Andreas M. Georgiou
Andreas M. Georgiou
About the Artist
Andreas M. Georgiou (b.1985) studied Painting at the School of Fine Arts, Aristotelian University of Thessaloniki in Greece before going on to complete an MA in Fine Art at Central St. Martins College of Art and Design in London, UK.
His inspirations and influences derive from the disciplines of painting and sculpture, as well as from performing art, pursuing mostly the idea of recording actions. His work presents an attempt to capture the energy of the human body and he is highly attracted by the ways this energy is transmitted through an action, out of the body, into the space, and is documented in visual forms. Balancing between painting, drawing, sculpture, and documentation he explores material and immaterial records of bodily gestures in relation to time, form and mass. His artefacts are the traces of his own gestures and the results of passing through several mediums.
WORK IN PROGRESS
Andreas M. Georgiou’s work explores bodily gestures and body energy in relation to material. His artworks often function not just as defined artefacts but also as records of time, position and experience.

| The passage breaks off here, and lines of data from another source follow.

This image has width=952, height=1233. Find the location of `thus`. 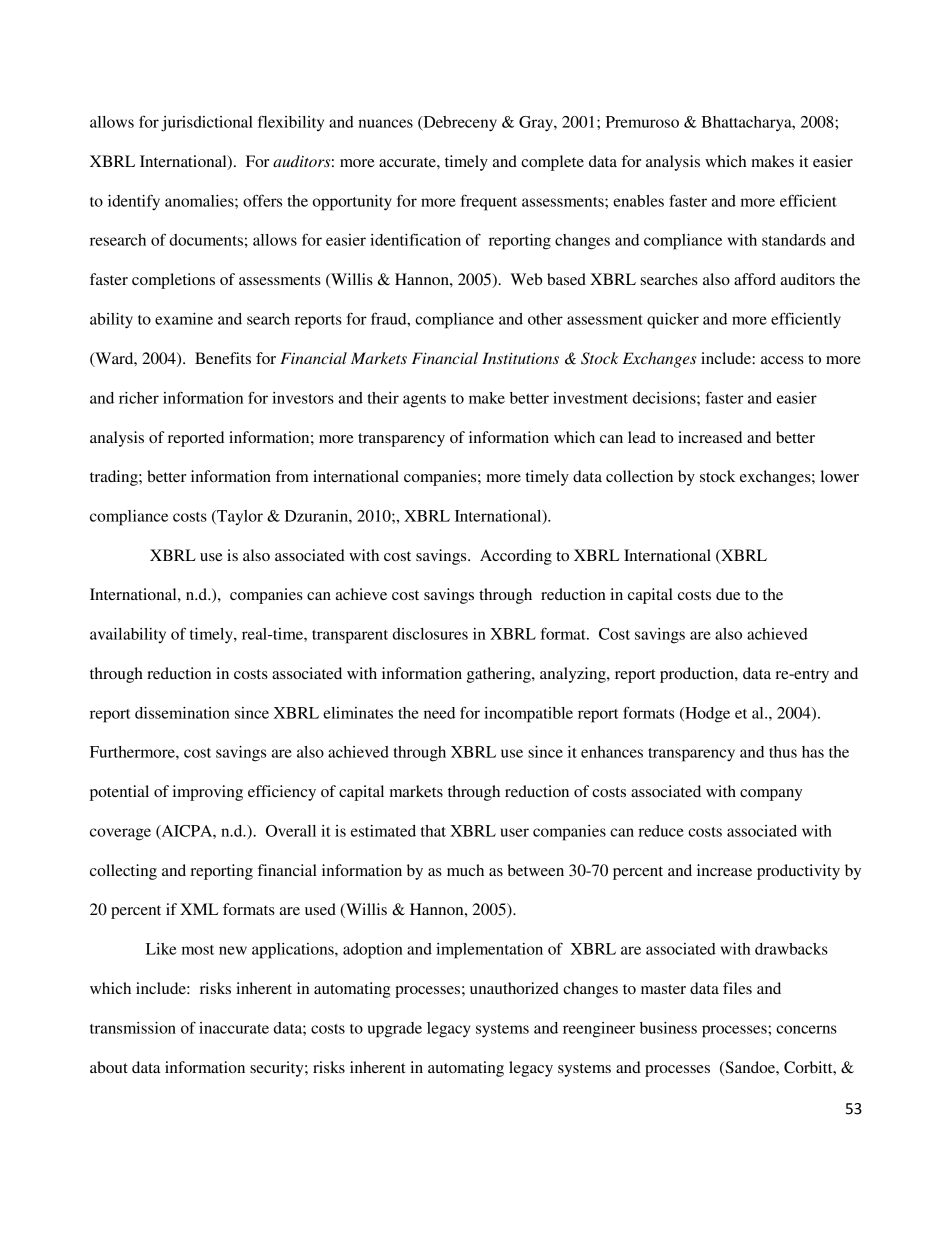

thus is located at coordinates (783, 752).
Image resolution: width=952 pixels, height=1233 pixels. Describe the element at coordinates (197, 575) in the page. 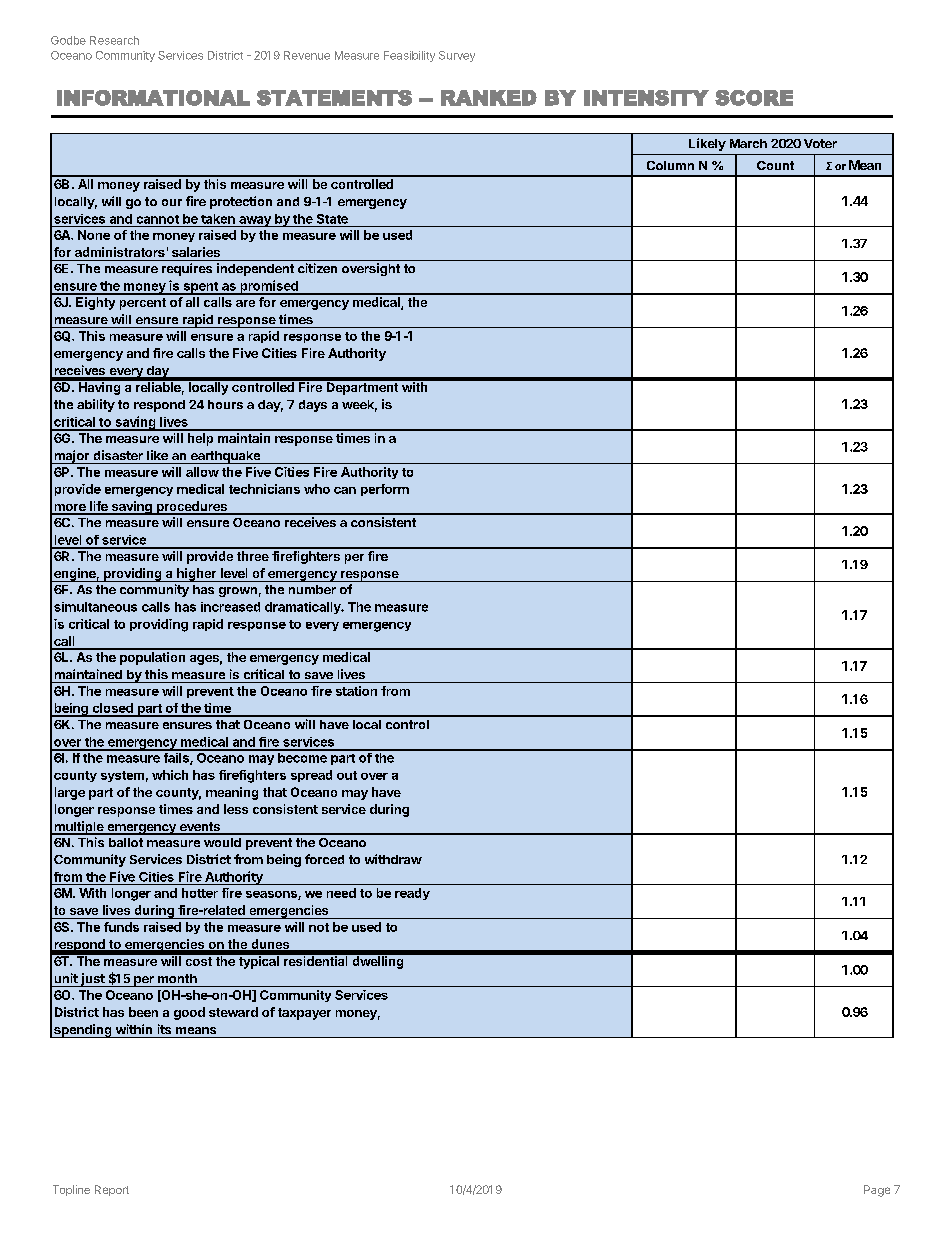

I see `higher` at that location.
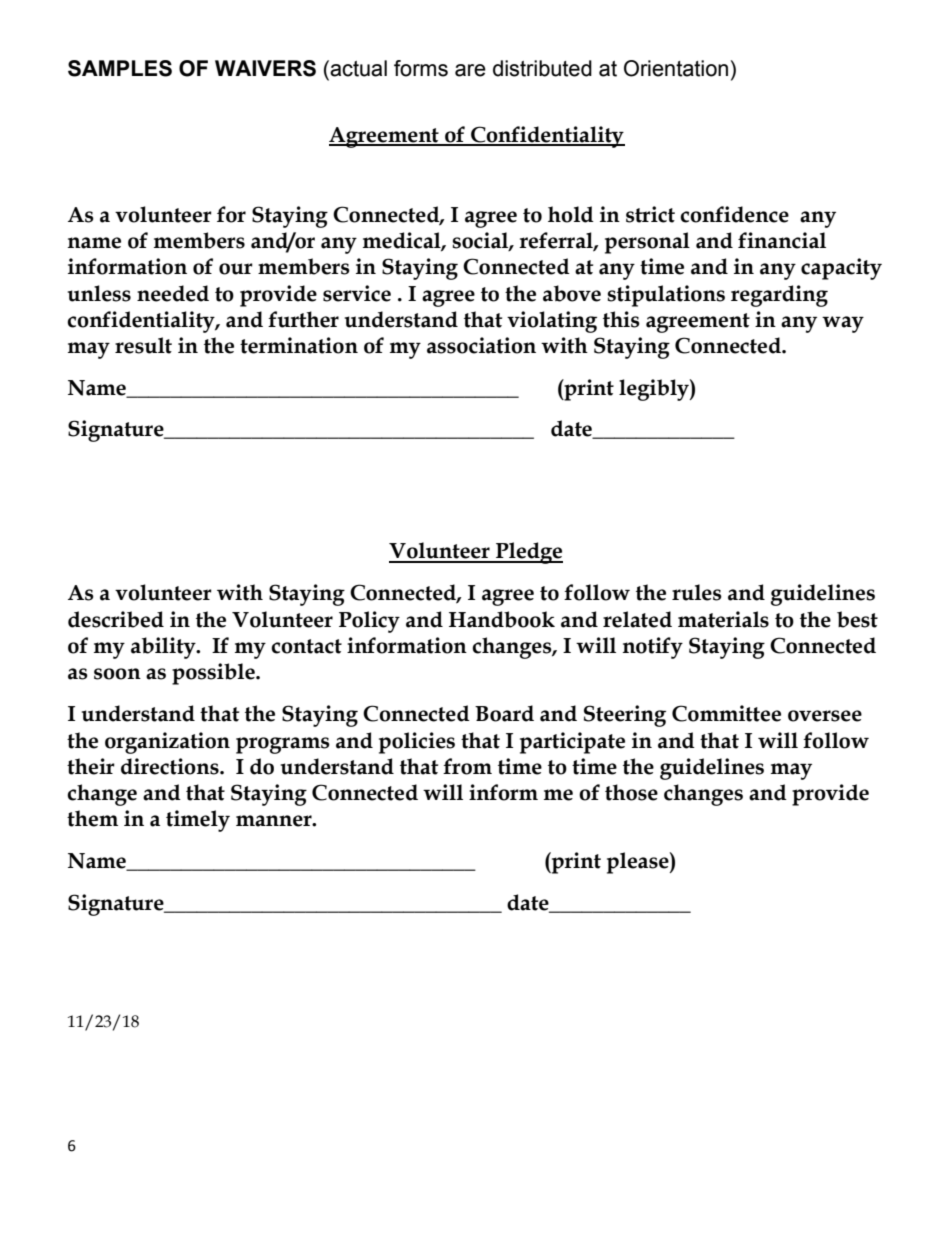  Describe the element at coordinates (631, 792) in the page. I see `those` at that location.
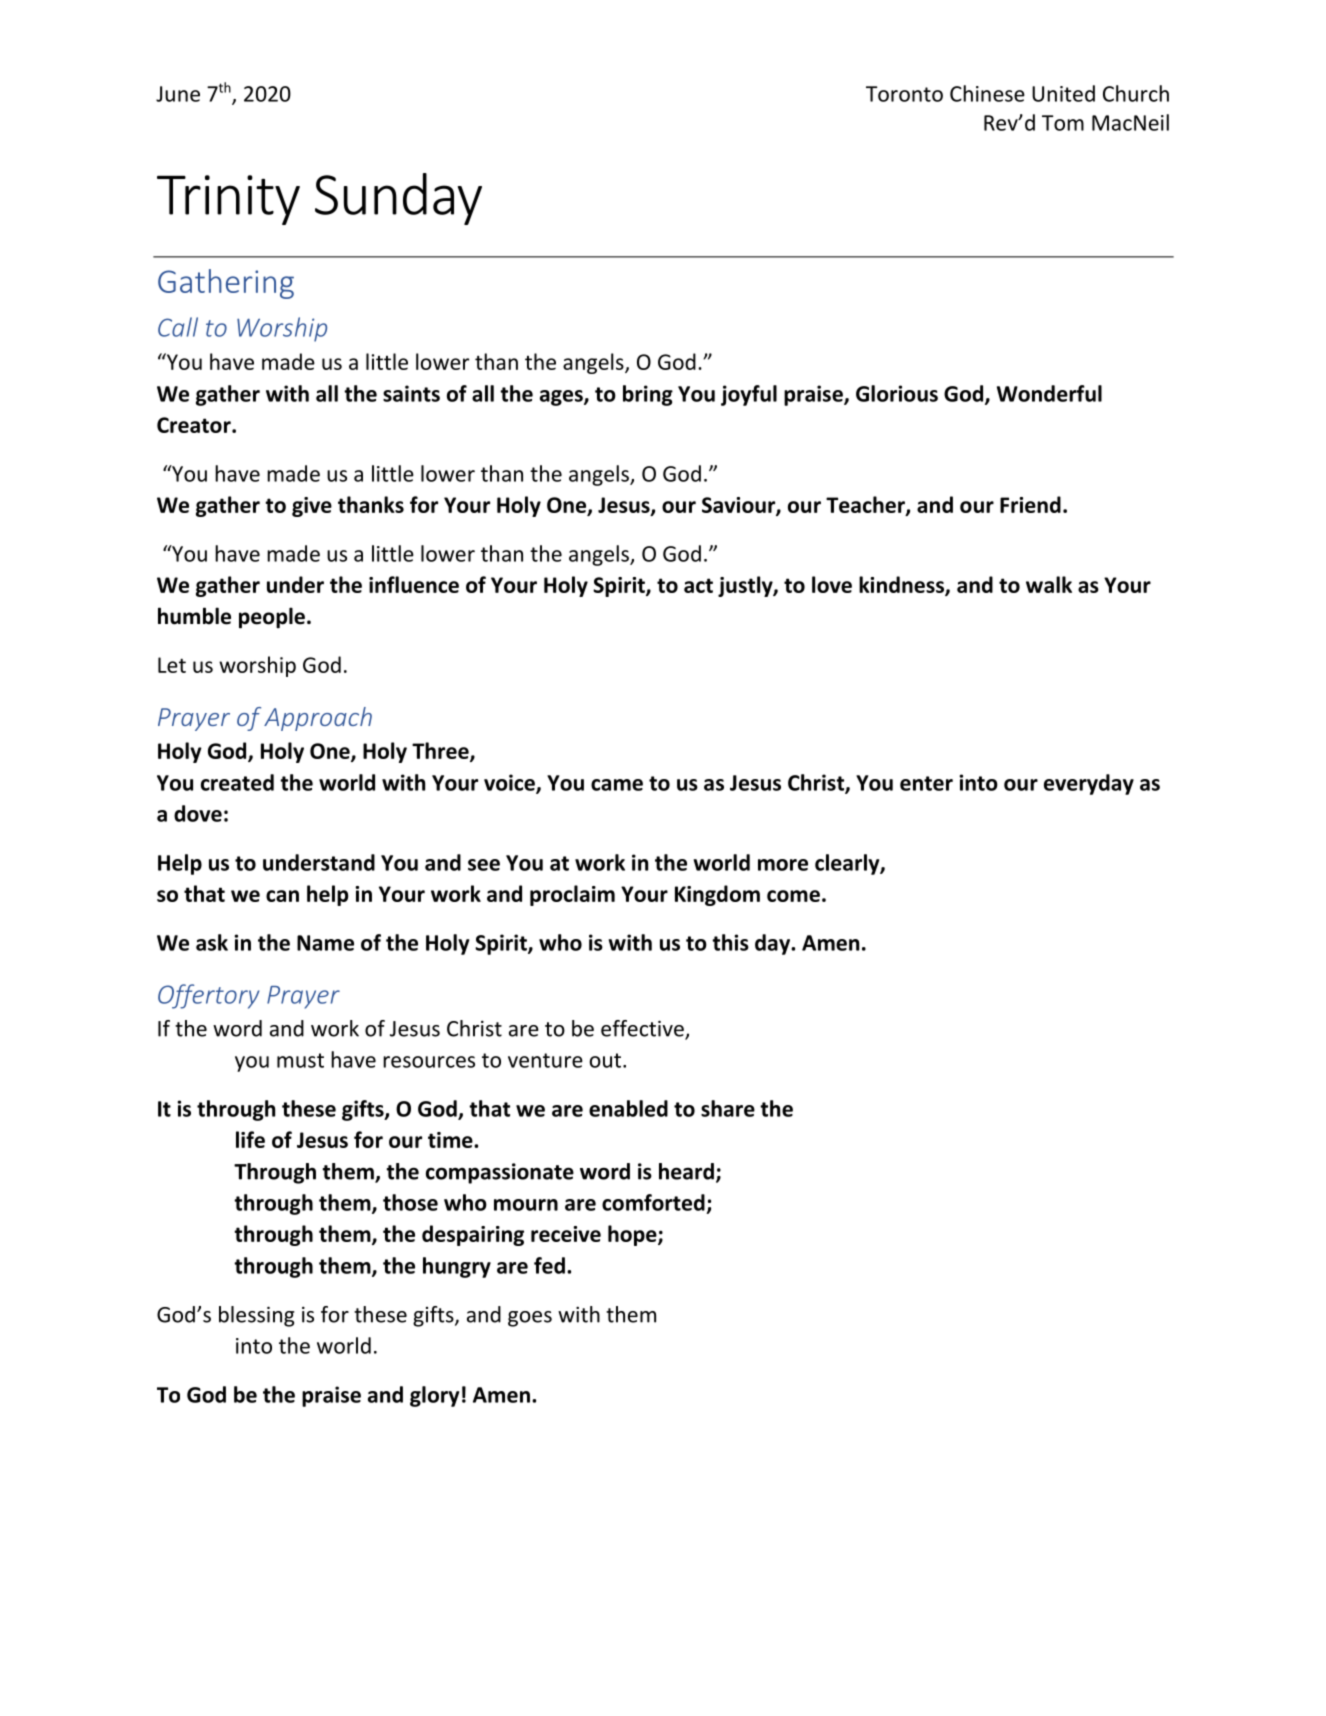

His latest work in progress explores the formulation of raw material, terracotta clay, by using simple gestures. He creates palm-sized sculptures of body imprints and represent them through drawing, altering their scale to extremely large formats. The transition of a three-dimensional sculpture into a two-dimensional drawing is a process of metousiosis, in other words a process of change across substances. With the use of clay, an action is turned into an affixed object and then through the labouring process of realistic drawing it becomes a monumental representation of it. This procedure credits the work as a record of actions; that of moulding and drawing, as well as a record of time duration. How does a spontaneous force against the material convert into a long meticulous process of drawing? What do these records convey about the material in relation to the body? Central to his work is the issue of scale, the transformation of a human-sized sculptural element into a monumental form that references the nature. The underpinning concern of this project is the link between micro and macro records of the work and its analogy to the individual against the cosmos. What is crucial here is the use of organic materials that alludes to the notions of land, identity and topographies. As the work develops in micro and macro scale and comprises sculptural and drawing work it explores the notions of identity and individuality in relation to the land and opens a dialogue between boundaries, culture and land.